It should be noted here that it is on the basis of the present invention that the above-described solution is obtained to make it possible to produce 3D hall magnetic sensors on Cu substrates.
As shown in fig. 1, a 3D hall magnetic sensor 100 according to an embodiment of the present invention includes a 3D frame structure 90 and 3 hall element chips 31, 32, 33 on three surfaces of the 3D frame structure 90 that are orthogonal to each other. The 3D frame structure 90 includes at least three surfaces orthogonally connected to each other, referred to herein as X, Y and Z surfaces (X, Y and Z surfaces are indicated in the drawings) for simplicity of description.

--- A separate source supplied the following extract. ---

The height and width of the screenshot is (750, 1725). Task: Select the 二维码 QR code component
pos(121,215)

The 3D frame structure 90 further includes pins 13 in a pin area 11 (see fig. 2A) extending outward from the Z plane, and areas where the X plane, the Y plane, and the Z plane of the 3 hall element chips are located may also be referred to as a hall function area 12.
Any one of the hall element chips 31, 32, 33 in the X, Y, and Z planes includes the substrate 10, the adhesive layer 20, the magnetic induction part 30, and the electrode part 40 (shown in conjunction with fig. 2G); optionally a protective layer may also be included.

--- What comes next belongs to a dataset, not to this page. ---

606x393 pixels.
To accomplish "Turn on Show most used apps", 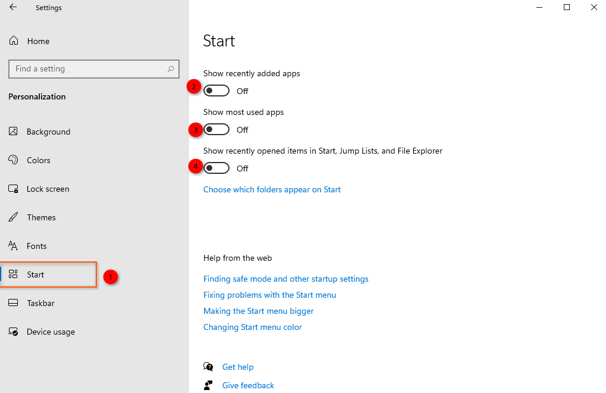I will click(216, 130).
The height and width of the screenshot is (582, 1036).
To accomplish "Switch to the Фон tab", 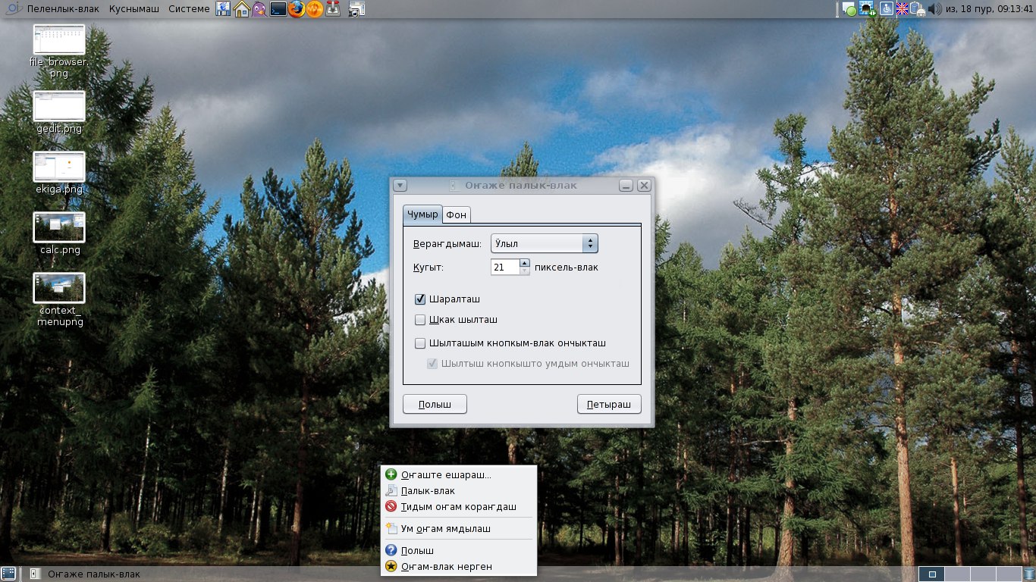I will pos(456,215).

The substrate 10 may be a Cu substrate, a flexible substrate or a bendable substrate made of any similar material. The substrate 10 has a thickness of 0.1-0.3mm and is used as a frame raw plate of the 3D frame structure 90. The substrate 10 includes a pin area 11 and a hall function area 12.
The adhesive layer 20 may comprise any suitable adhesive material such as polyimide or epoxy.
The magnetic induction portion 30 is bonded to the substrate 10 through the adhesive layer 20, and includes any suitable semiconductor thin film material such as InSb, GaAs, InAs, InGaAs, or InGaP. Alternatively, the magnetic induction unit 30 is generally electrically isolated from the substrate 10. The magnetic induction portion 30 has a cross-sectional shape in plan view.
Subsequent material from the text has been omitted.